Hikmet şairi Nabi'den ahlaki öğütler
17. yüzyılda yaşamış önemli şairlerden Nabi, edebiyata tefekkür anlayışını getirdi. Arapça ve Farsça "yok" anlamına gelen "Nâ" ve "bî" kelimelerinden oluşan Nabi mahlasını kullanan şair, şiirlerinde insanlara yol gösteren öğütlerde bulundu. Onun bu öğütlerden oluşan Hayriye adlı eseri, her dönem okunup oldukça sevildi. Sizler için hikmet şairi Nabi'den öğütleri derledik.
Giriş Tarihi: 04.12.2019
09:12
Güncelleme Tarihi: 04.12.2019
09:36
Şanlıurfa'da 1642 yılında dünyaya gelen şair Nabi' nin çocukluğu, yokluk ve sefalet içerisinde geçti. Nabi, 24 yaşında İstanbul'a giderek eğitimine burada devam etti. Şiire yatkın olan Nabi, kısa süre içerisinde dönemin başkentinde tanınarak Damat Mustafa Paşa'nın katibi olarak görevlendirildi.

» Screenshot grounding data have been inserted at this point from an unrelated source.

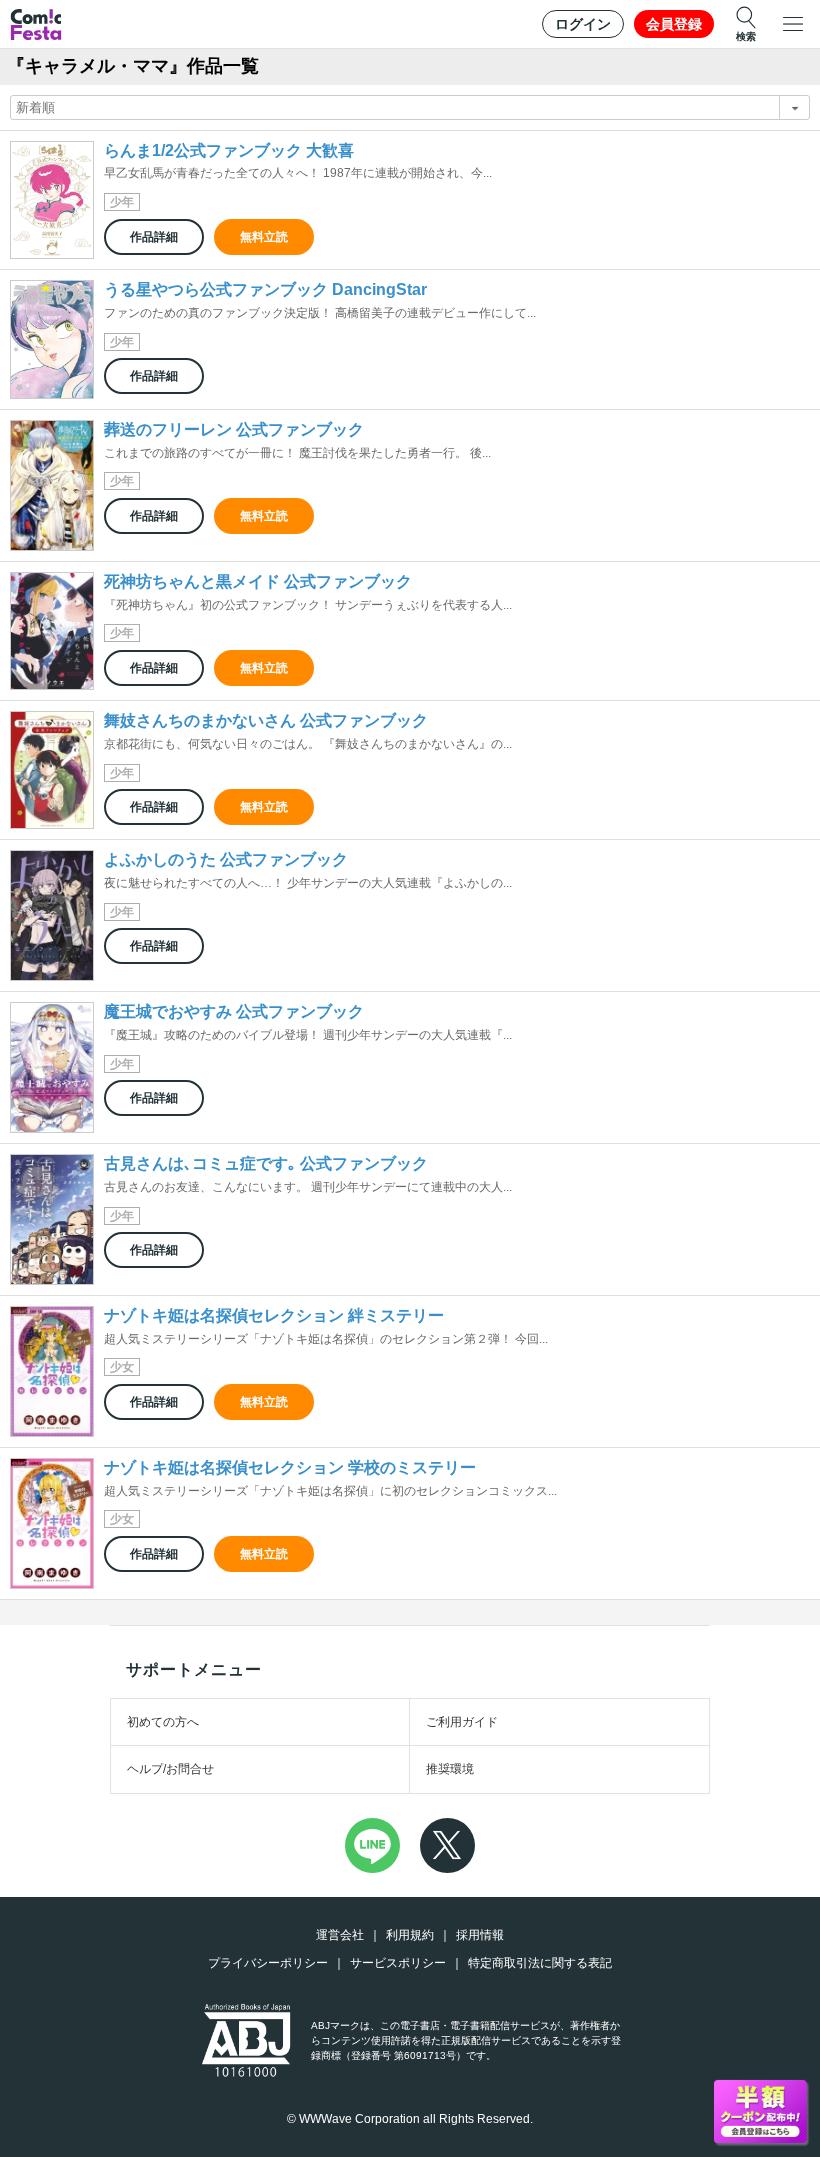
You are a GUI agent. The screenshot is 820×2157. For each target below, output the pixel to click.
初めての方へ (163, 1722)
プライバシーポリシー (268, 1963)
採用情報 (480, 1935)
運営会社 (340, 1935)
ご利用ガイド (462, 1722)
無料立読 (264, 237)
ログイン (583, 24)
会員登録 (674, 24)
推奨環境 (450, 1769)
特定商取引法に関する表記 (540, 1963)
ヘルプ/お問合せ (170, 1769)
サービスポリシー (398, 1963)
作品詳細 (154, 237)
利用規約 (410, 1935)
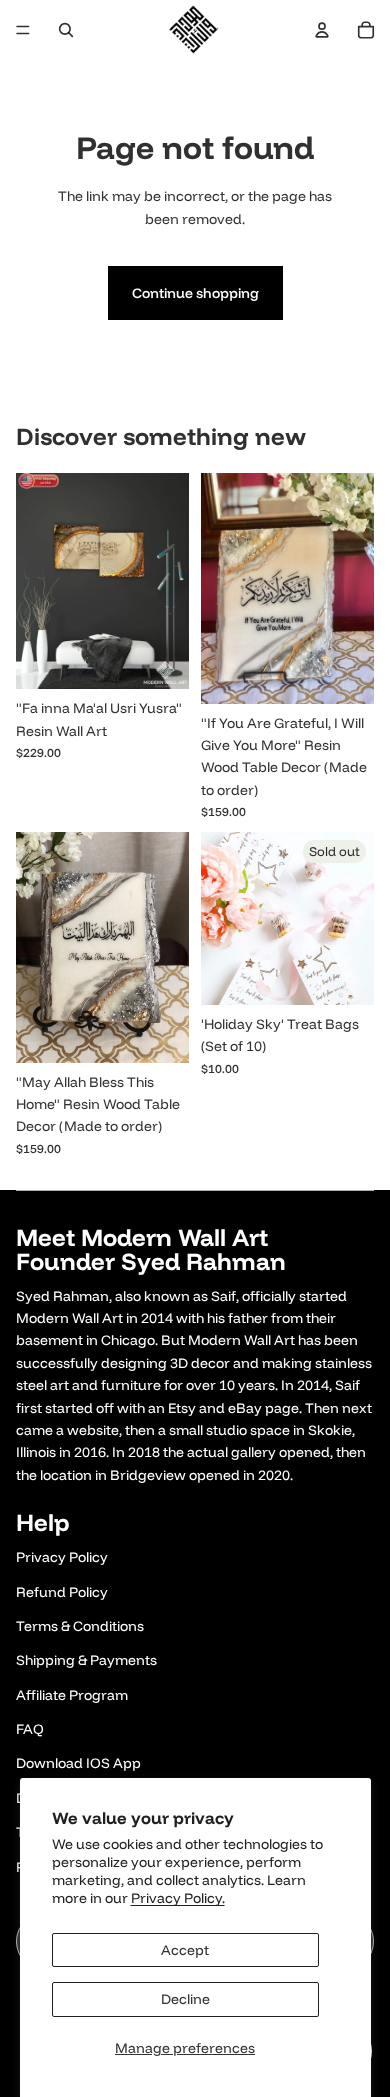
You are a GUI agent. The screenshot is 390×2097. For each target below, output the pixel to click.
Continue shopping (195, 293)
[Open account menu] (322, 30)
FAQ (30, 1729)
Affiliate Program (72, 1695)
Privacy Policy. (178, 1898)
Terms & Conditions (80, 1626)
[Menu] (23, 30)
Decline (185, 1999)
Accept (185, 1950)
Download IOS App (78, 1763)
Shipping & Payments (86, 1660)
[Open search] (66, 30)
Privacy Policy (62, 1557)
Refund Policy (62, 1592)
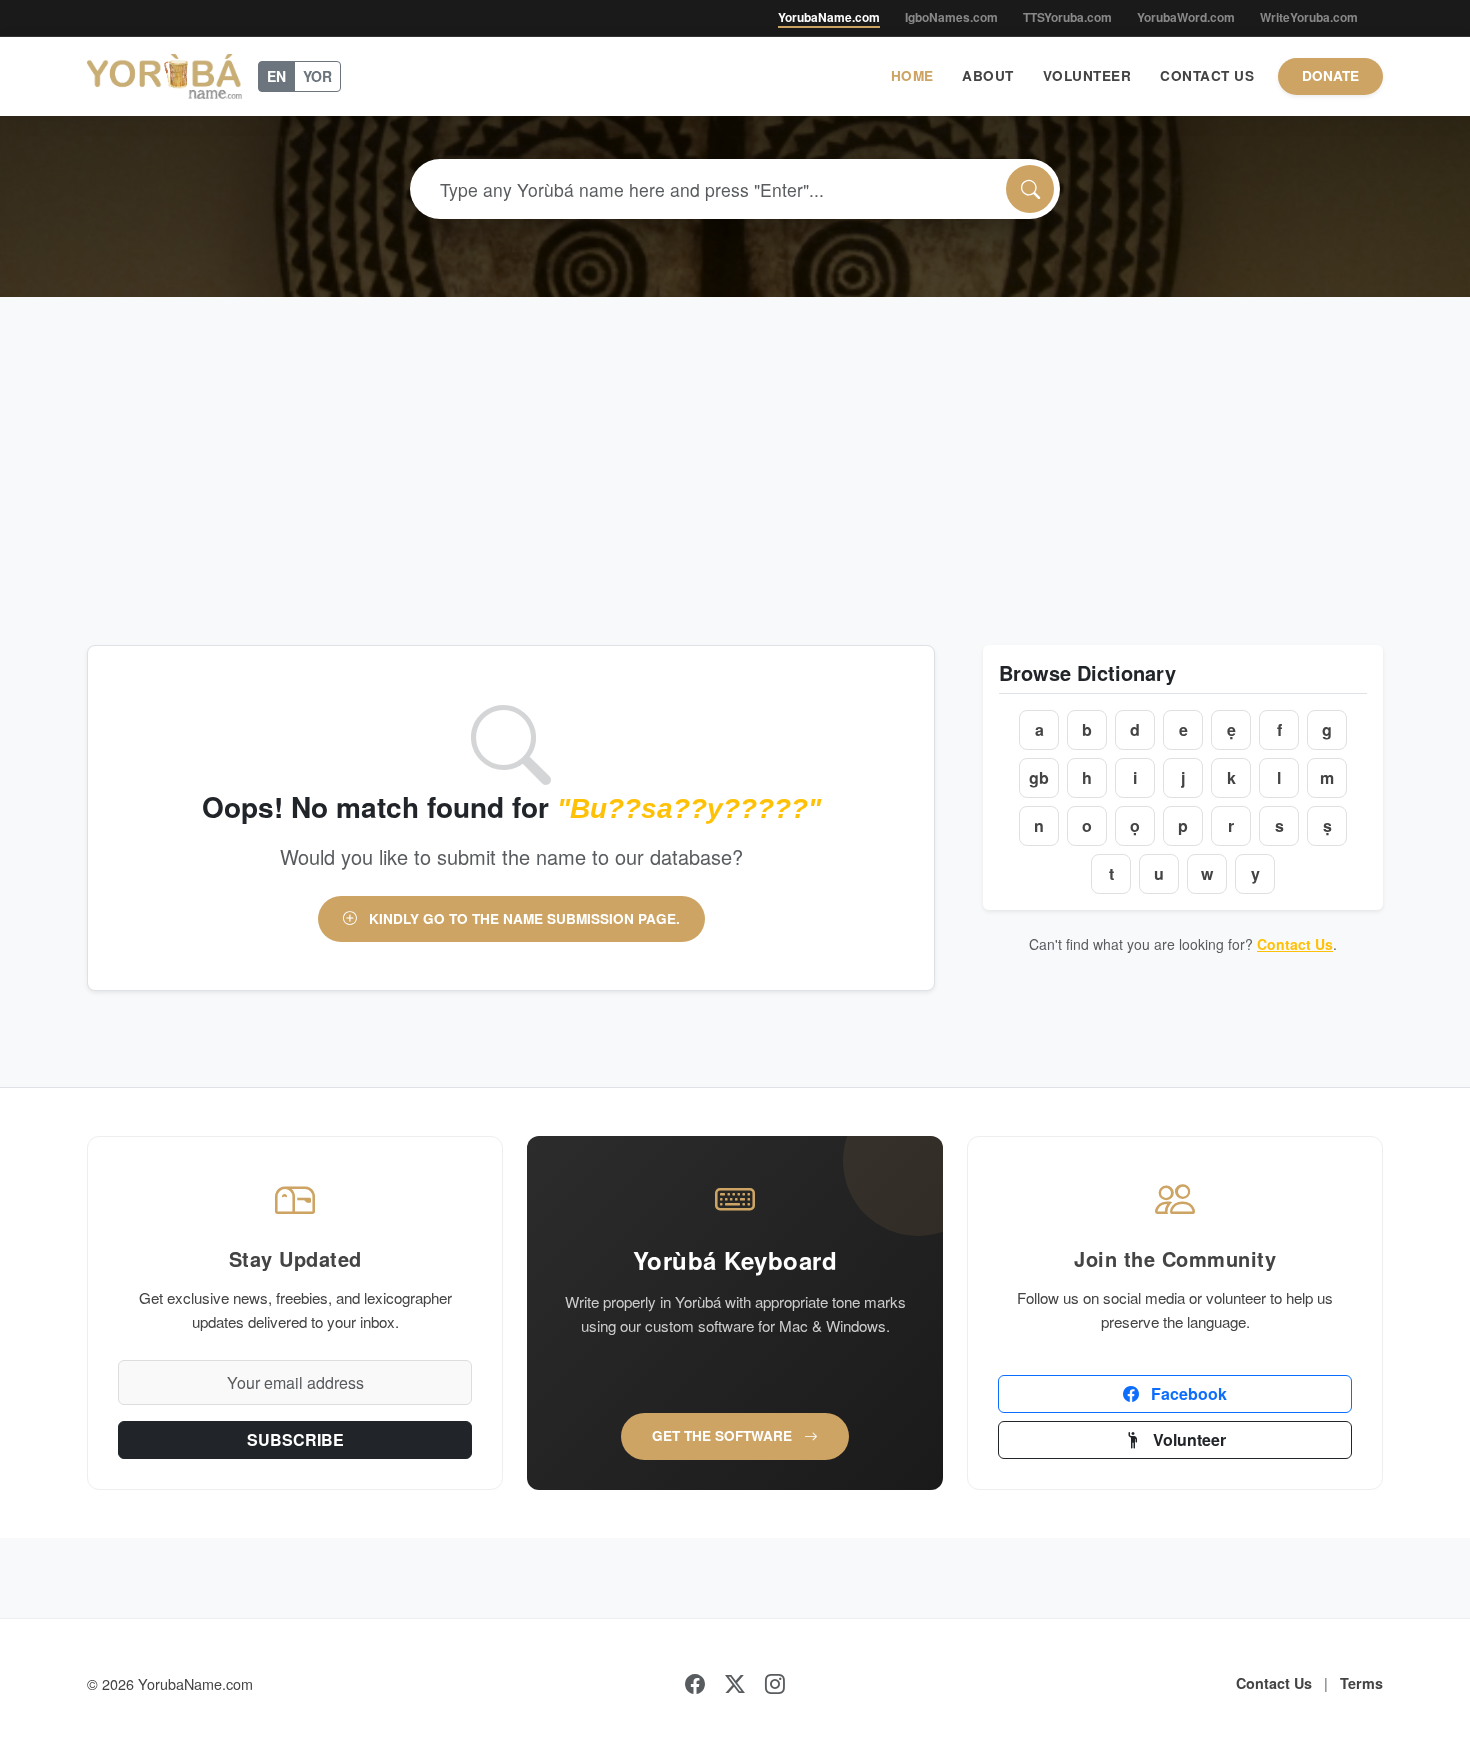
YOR (317, 76)
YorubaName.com (829, 17)
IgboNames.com (951, 17)
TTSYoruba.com (1067, 17)
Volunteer (1087, 75)
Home (912, 75)
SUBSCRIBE (295, 1439)
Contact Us (1207, 75)
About (988, 75)
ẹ (1231, 729)
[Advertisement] (735, 447)
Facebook (1187, 1393)
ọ (1135, 825)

Damat Mustafa Paşa, Padişah 4. Mehmet'in sürekli yakın çevresinde bulunduğundan şair Nabi'nin şiirdeki ustalığı da zamanla kulaktan kulağa yayıldı. Şair Nabi, Padişah 4. Mehmet'in şehzadeleri için Edirne'de düzenlenen sünnet şenliklerini anlattığı ilk yapıtı "Surname " adlı mesneviyi ise 1675 yılında hazırladı. Ardından kutsal topraklara hac farizası için giden duayen şair, bu beldelerdeki izlenimlerini ise 1678 yılında "Tuhfetül Harameyn" adlı kitapta okurlarıyla paylaştı.
Nabi, adeta hayatının değişmesine vesile olan ve kendisini kollayan Damat Mustafa Paşa'nın 1686'da vefatı üzerine Halep'e yerleşti. Yaklaşık 25 yıl Halep'te yaşayan Nabi, eserlerinin birçoğunu da bu ilham dolu kentte kaleme aldı. Burada oğlu Ebulhayr nazarında, dönemin gençlerine öğütlerini kapsayan üçüncü eseri "Hayriyye" adlı ünlü mesneviyi yayınladı.
Halep Valisi Baltacı Mehmet Paşa sadrazam olunca Nabi'yi de yanına aldı. Bu dönemlerde şair Nabi, darphane eminliği, baş eğitmenlik gibi görevlerde bulundu. Nabi'nin diğer eserleri arasında ise Türkçe Divan, Farsça Divan, Hayrabad, Terceme-i Hadis-i Erbain, Fetihname-i Kamaniçe, Zeyl-i Siyer-i Veysi ve Münşeat yer alıyor.
13 Nisan 1712 tarihinde vefat eden Şair Nabi, Üsküdar'da Karacaahmet Mezarlığı'na defnedildi. Zamanla tahrip olan Nabi'nin mezarı ise dönemin padişahları II. Mahmut ve II. Abdülhamit Han tarafından da tamir ettirildi.